## EXERCISE INPUTS:
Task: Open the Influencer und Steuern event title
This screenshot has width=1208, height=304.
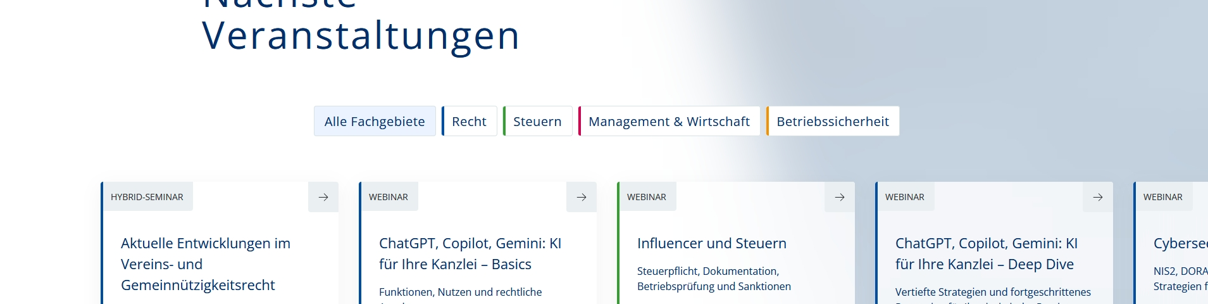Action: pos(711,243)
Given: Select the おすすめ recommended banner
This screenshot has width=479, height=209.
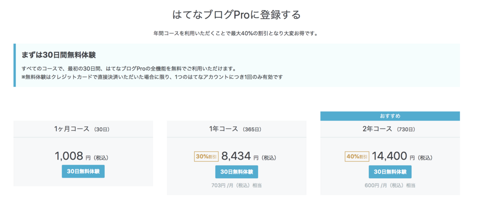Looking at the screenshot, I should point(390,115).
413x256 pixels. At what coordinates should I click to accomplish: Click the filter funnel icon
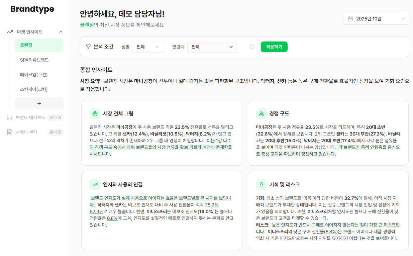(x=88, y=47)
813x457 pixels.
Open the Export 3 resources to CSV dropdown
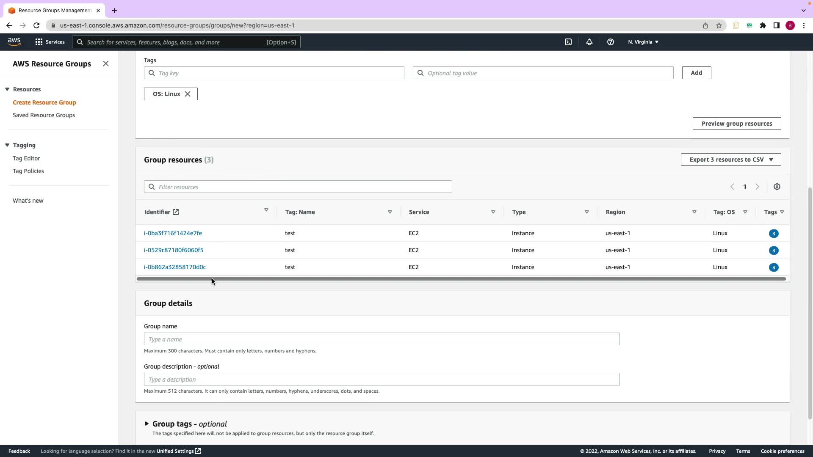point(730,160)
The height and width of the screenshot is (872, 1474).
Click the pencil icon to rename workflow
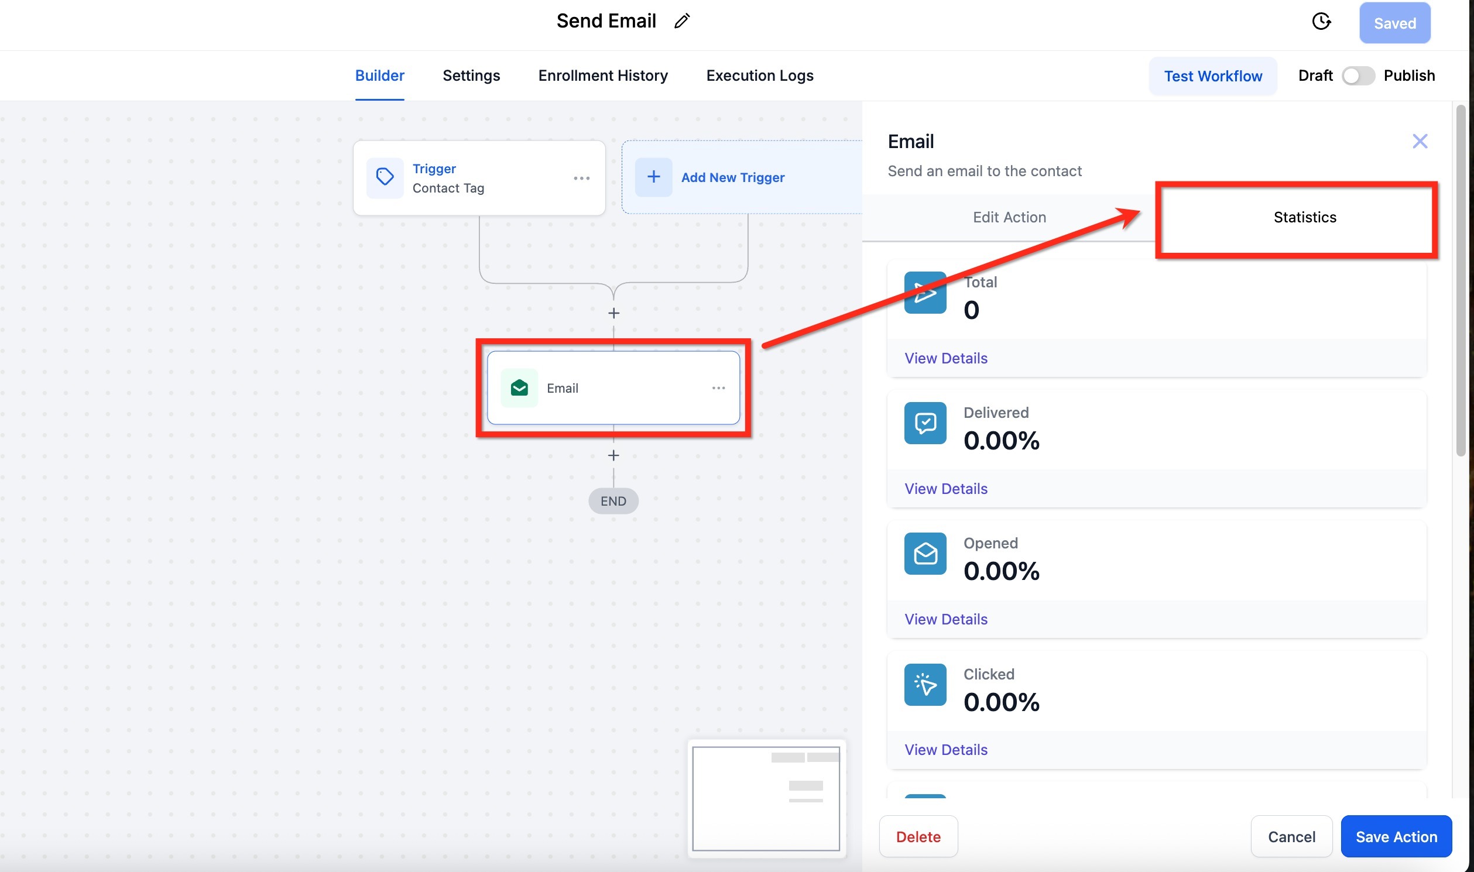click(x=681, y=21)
--
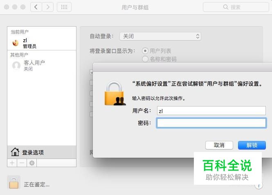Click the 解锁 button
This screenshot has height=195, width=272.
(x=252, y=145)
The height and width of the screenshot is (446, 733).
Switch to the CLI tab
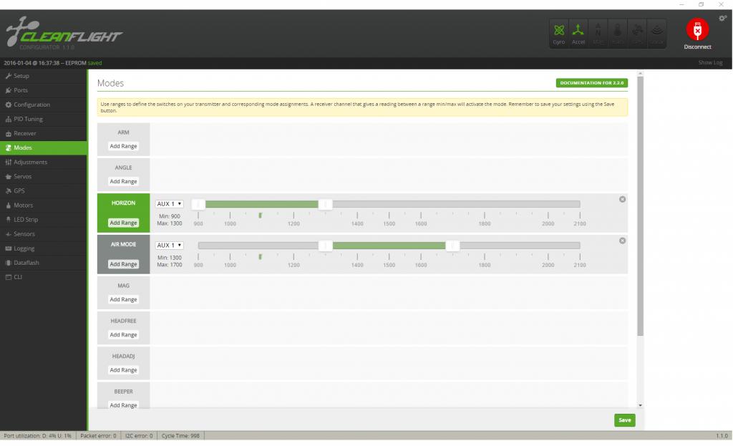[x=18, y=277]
---
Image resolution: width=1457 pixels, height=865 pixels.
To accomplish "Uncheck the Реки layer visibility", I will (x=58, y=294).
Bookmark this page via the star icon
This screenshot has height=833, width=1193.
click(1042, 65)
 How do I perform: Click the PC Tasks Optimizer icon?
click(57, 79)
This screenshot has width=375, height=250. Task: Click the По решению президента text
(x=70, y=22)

## YOUR GOAL:
Copy the listing from the line with "Click the 解锁 button" up to and including the line with "[x=18, y=277]", leaving the pictures out of your answer.

## WORKED SOLUTION:
Click the 解锁 button
This screenshot has height=195, width=272.
(x=252, y=145)
The height and width of the screenshot is (446, 733).
Switch to the CLI tab
[x=18, y=277]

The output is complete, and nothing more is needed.